Stoic Philosophers coined the term Memento Mori – a Latin phrase that means “bear in mind your mortality”. In other words “remember you will die”. The Bible expresses this same truth in James 4:14. “For what is your life? It is even a vapour, that appeareth for a little time, and then vanisheth away.”

Getting acquainted with death and realizing your own mortality will help you live a life of honor and virtue, but it’s not enough. The real question is – What happens next?

I cannot prove my belief that each of us has an eternal soul. I can prove that Jesus Christ walked this earth and died on a cross. The Bible and other historical texts of the time bear this truth. But if you read what Jesus said, you are faced with a dilemma. He is either who he said he was or he was crazy. I think C.S. Lewis said it best.

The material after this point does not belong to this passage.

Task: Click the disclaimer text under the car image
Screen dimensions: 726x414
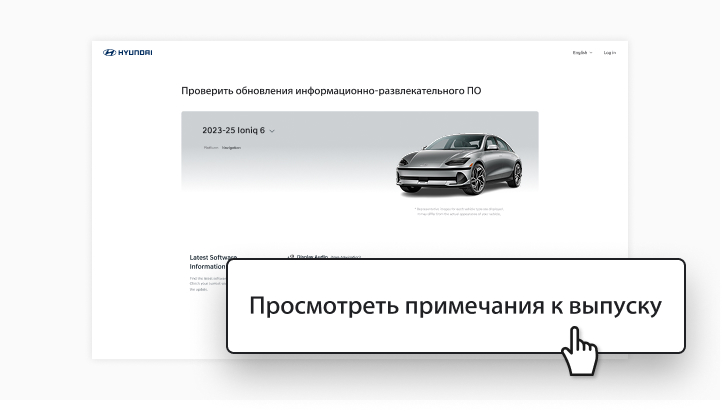Action: tap(456, 211)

I am trying here to prevent anyone saying the really foolish thing that people often say about Him: I’m ready to accept Jesus as a great moral teacher, but I don’t accept his claim to be God. That is the one thing we must not say. A man who was merely a man and said the sort of things Jesus said would not be a great moral teacher. He would either be a lunatic — on the level with the man who says he is a poached egg — or else he would be the Devil of Hell. You must make your choice. Either this man was, and is, the Son of God, or else a madman or something worse. You can shut him up for a fool, you can spit at him and kill him as a demon or you can fall at his feet and call him Lord and God, but let us not come with any patronizing nonsense about his being a great human teacher. He has not left that open to us. He did not intend to. … Now it seems to me obvious that He was neither a lunatic nor a fiend: and consequently, however strange or terrifying or unlikely it may seem, I have to accept the view that He was and is God.

C.S Lewis – Mere Christianity

Maybe we should use a new term, Memento Anima – “bear in mind the soul”. In other words, “Remember Life.”